Keeping time on a stream

An S2 stream is a log, so logical time with sequence numbers is a given.

But what about good old physical time? How long it's been since Jan 1, 1970? (Hundreds of years from now, I reckon that will still be a pretty important reference point.)

In our internal tooling, we had been rolling with inserting a header to propagate timestamps, which felt like a reasonable pattern to recommend. But real-world applications care about real-world time, and it became clear we should make timestamping first-class.

Storing a timestamp on each record wouldn’t be too useful if you can’t also consume by it — for example, if you want to use an S2 stream as a long-term source of truth on location data like vehicle movements. With cheap enough stream storage and a querying pattern of linear scans from a point in time, it is appealing to not involve another indexed data store.

If we assume that we can count on monotonicity — time marching inexorably forwards with each record — S2 wouldn’t even need a separate secondary index!

Searching for the right place to start reading by timestamp can be framed very similarly to reading from a sequence number: the backend is essentially navigating a distributed skip list over metadata storage, object storage, and cache of recent writes.

However, in a distributed system, time depends on who you ask. Are we going to go with what the client says or the service? They have different clocks, and network delays between them.

Further, what if you are primarily concerned not with the time of writing to the stream, but as an attribute of when events actually happened — like a fitness tracker squirting data points when it comes back online?

Other systems

Let’s take a look at what some other systems do:

Kinesis assigns an ApproximateArrivalTimestamp to records, and you can use this as a starting position for reads. It does not have any special knowledge of client-specified timestamps – those can be made part of the record if needed.
Pulsar tracks broker-assigned publishTime and optionally client-specified eventTime. You can only 'seek' by the former – event time does not get indexed.
Kafka allows for either a client-specified (CreateTime) or broker-assigned (LogAppendTime) timestamp per record. If the client does not provide a timestamp when using CreateTime, it gets silently replaced with the LogAppendTime. Record timestamps are also used in retention, so certain knobs to clamp the timestamp can be a good idea if using CreateTime.

Time in S2

Coming back to what we have landed on for S2, in the simple case, you just let the service assign monotonic record timestamps of the arrival time in milliseconds since our favorite epoch.
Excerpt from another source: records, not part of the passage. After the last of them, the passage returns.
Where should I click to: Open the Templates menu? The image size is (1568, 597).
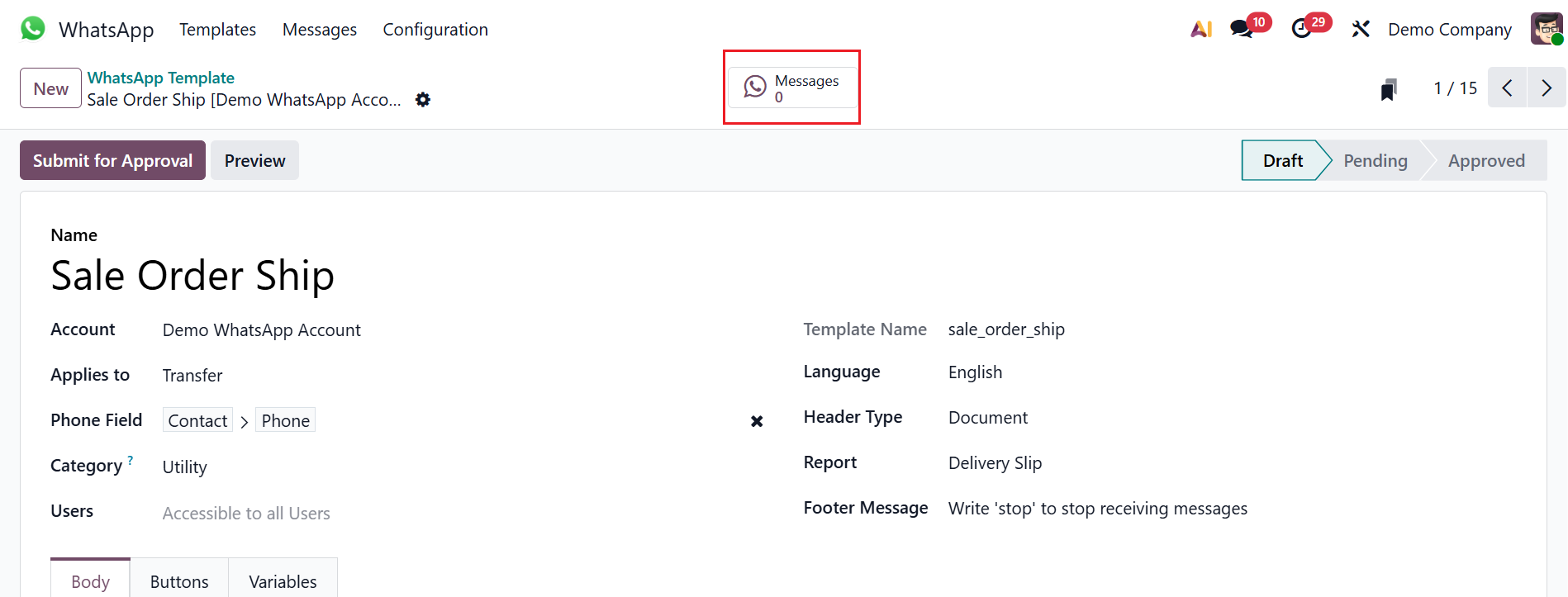coord(217,30)
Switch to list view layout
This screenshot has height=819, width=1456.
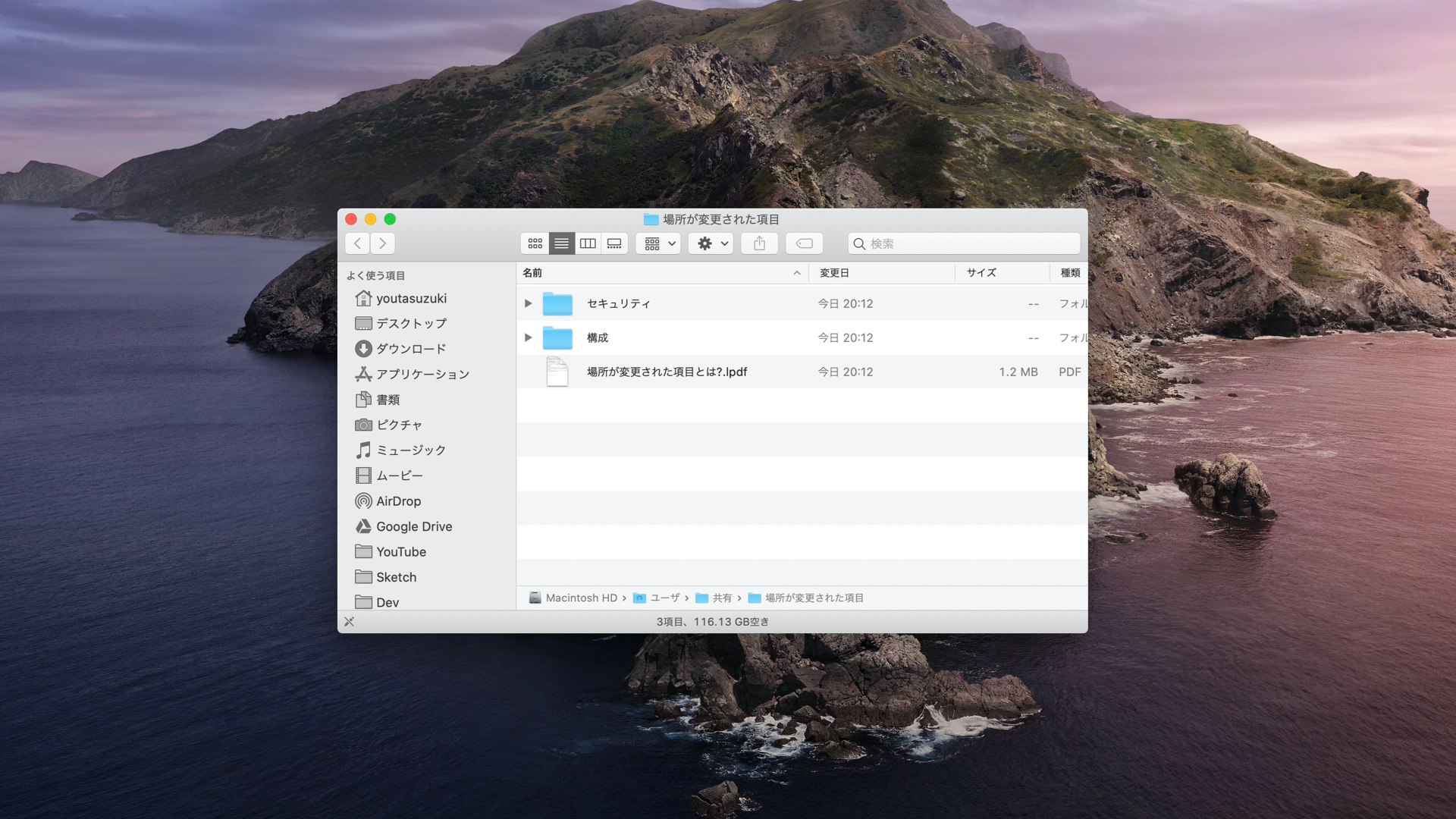coord(561,243)
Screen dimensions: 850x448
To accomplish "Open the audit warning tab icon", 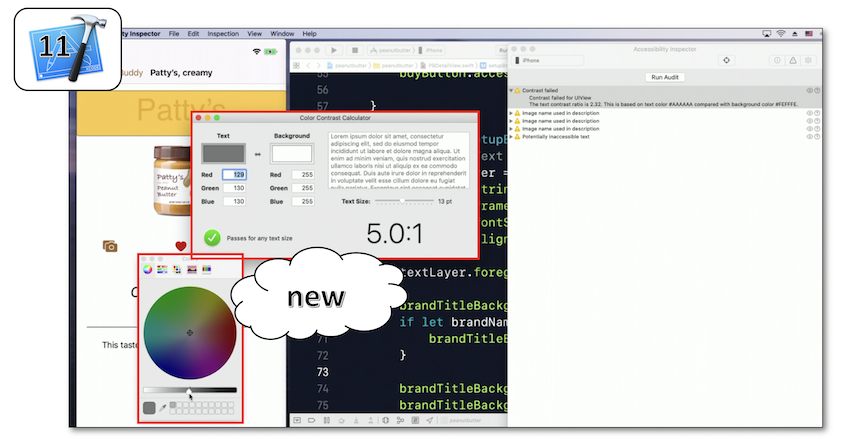I will click(x=793, y=60).
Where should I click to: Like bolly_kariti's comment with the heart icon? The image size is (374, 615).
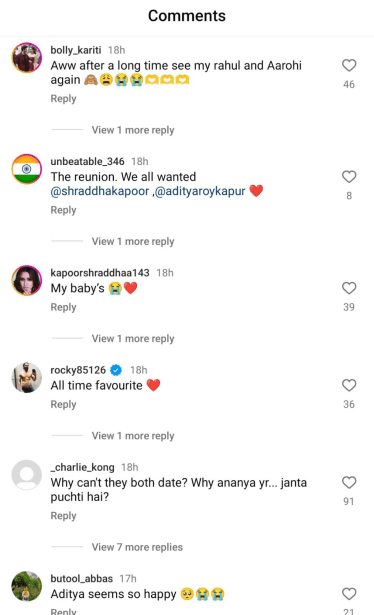[349, 65]
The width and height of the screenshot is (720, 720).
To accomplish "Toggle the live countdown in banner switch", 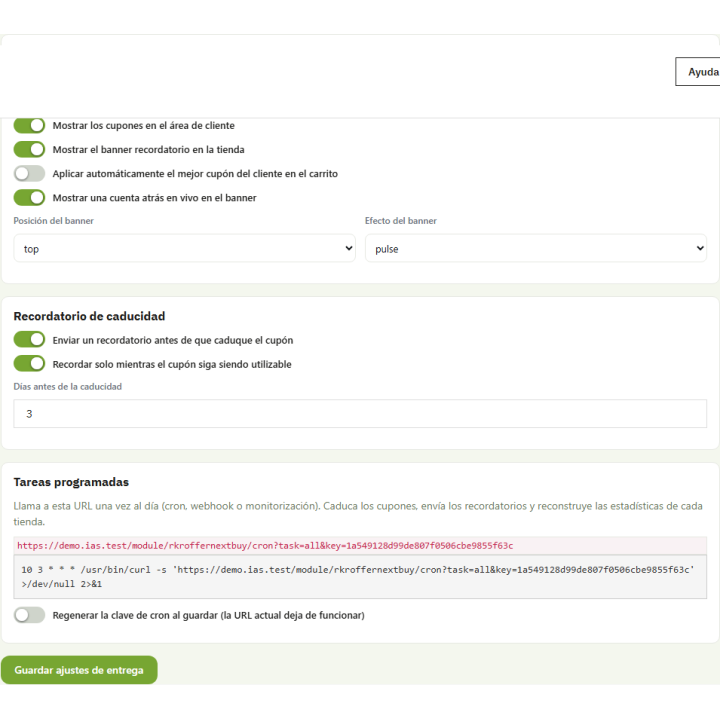I will click(x=29, y=197).
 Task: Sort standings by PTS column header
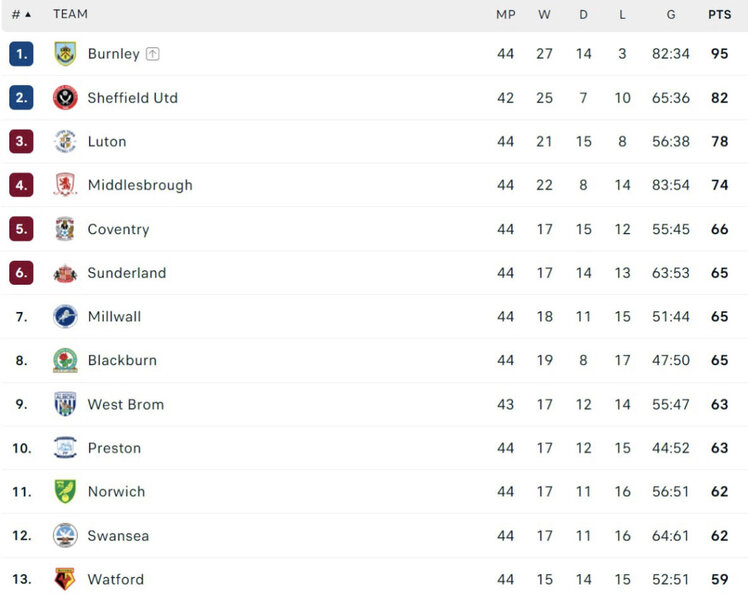coord(719,14)
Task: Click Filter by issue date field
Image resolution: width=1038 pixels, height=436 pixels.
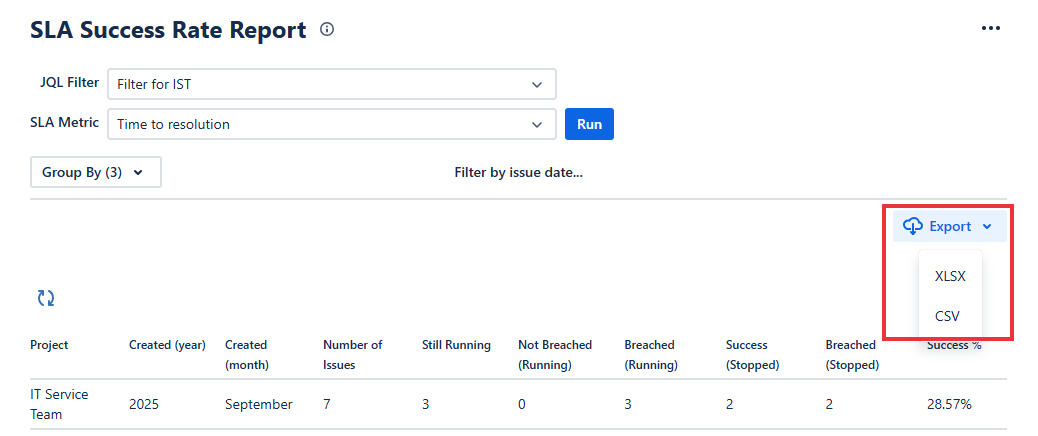Action: click(x=518, y=172)
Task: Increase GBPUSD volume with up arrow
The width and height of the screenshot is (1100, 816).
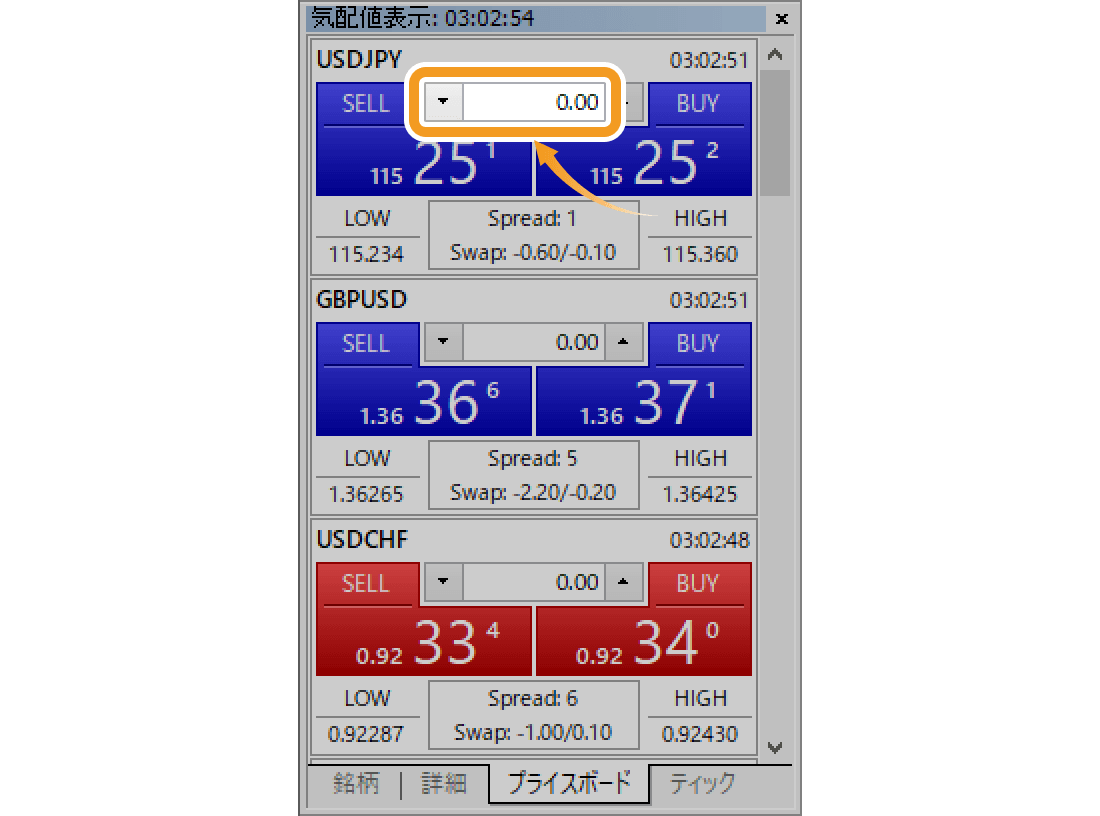Action: (x=624, y=343)
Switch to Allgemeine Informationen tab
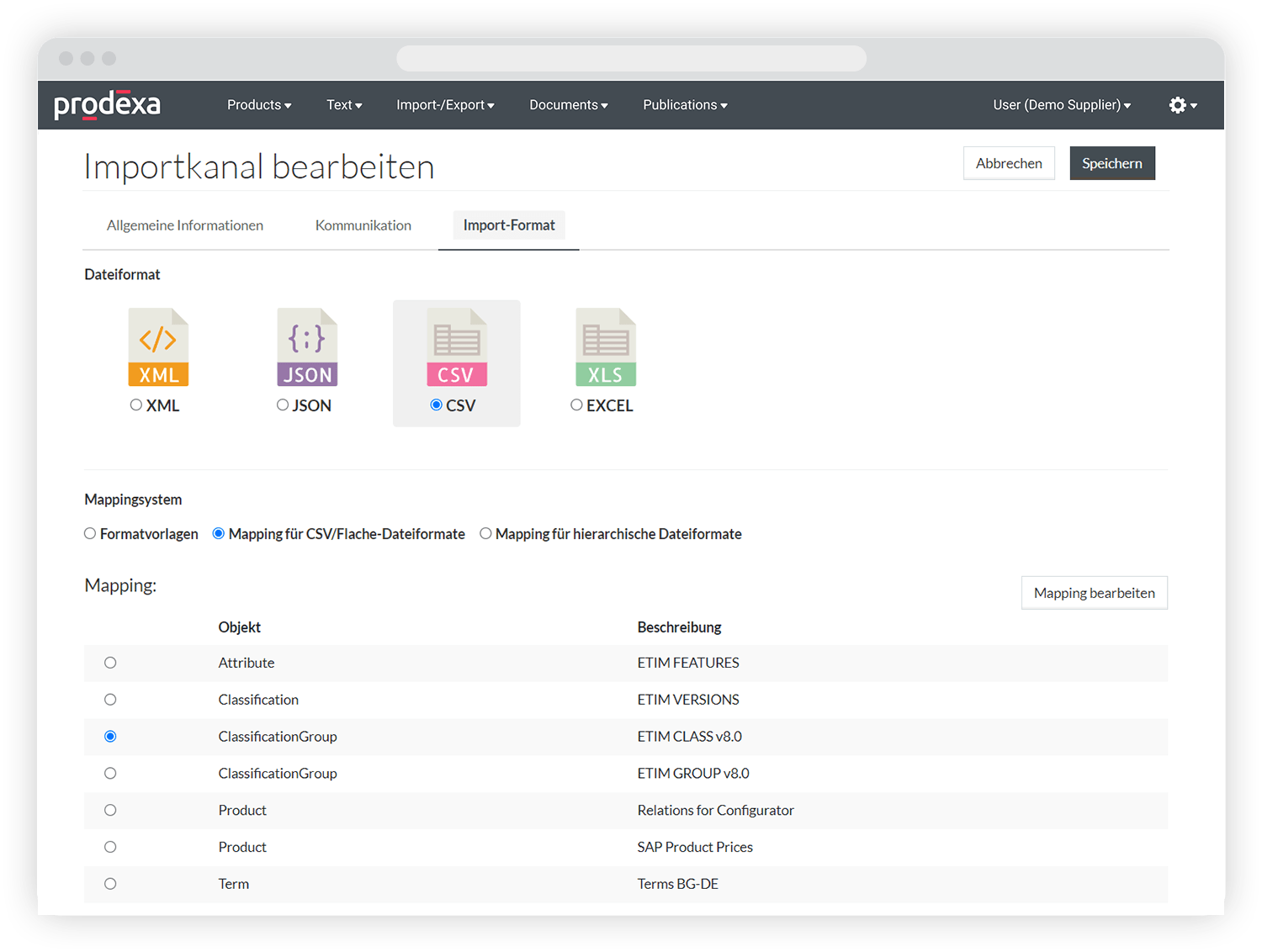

How does the backend ensure monotonicity? We force it! It is tracking the highest timestamp per stream, and uses that if the new timestamp is somehow (cough distributed systems cough) smaller.

inputs:       42, 44, 42, 50, 50, 48, 55, ..
adjusted:     42, 44, 44, 50, 50, 50, 55, ..

Unlike the sequence numbers assigned by S2, timestamps are allowed to be identical between consecutive records.

A key decision point was whether to allow client-specified timestamps. We decided some essential complexity here was worthwhile, because event time is far too useful when you consider scenarios like offline devices or backfills.

A timestamping.mode knob made sense to introduce in stream configuration, so users can know with confidence whether client or arrival time is used:

client-prefer – (the default) use client-specified timestamp if present, otherwise the arrival time
client-require – require clients to specify a timestamp that will be used
arrival – use arrival time regardless of whether or not the client specifies a timestamp

By default the arrival time acts as a cap to prevent out-of-whack values messing with the stream’s notion of time. You can enable timestamping.uncapped and get full fidelity within the 64-bit range of possibilities, just remember that there is no going back: the automatic adjustment to ensure monotonicity applies to client-specified timestamps too!

Append acknowledgments contain the first and last timestamps for the batch, so you can know if an adjustment was made. If a use case demands, we can add a way to opt-out of this behavior and reject such an append instead.

Given the monotonicity constraint, we end up with not-quite-an-arbitrary index — but whether you stick with arrival time or propagate your own timestamps, the service stays cost-effective and lets you efficiently read records along this additional time axis.

$ s2 read s2://perso-ingest-mnbk/user/foo --ago 1h --format json --count 3
{"seq_num":8,"timestamp":1747225273458,"body":"search \"hats\""}
{"seq_num":9,"timestamp":1747225343334,"body":"view-listing 42"}
{"seq_num":10,"timestamp":1747225380872,"body":"add-to-cart 42"}
 
$ s2 read s2://perso-ingest-mnbk/user/foo --timestamp 1747225340000 --format json --count 3
{"seq_num":9,"timestamp":1747225343334,"body":"view-listing 42"}
{"seq_num":10,"timestamp":1747225380872,"body":"add-to-cart 42"}

We hope our approach will serve users well! Feedback very welcome.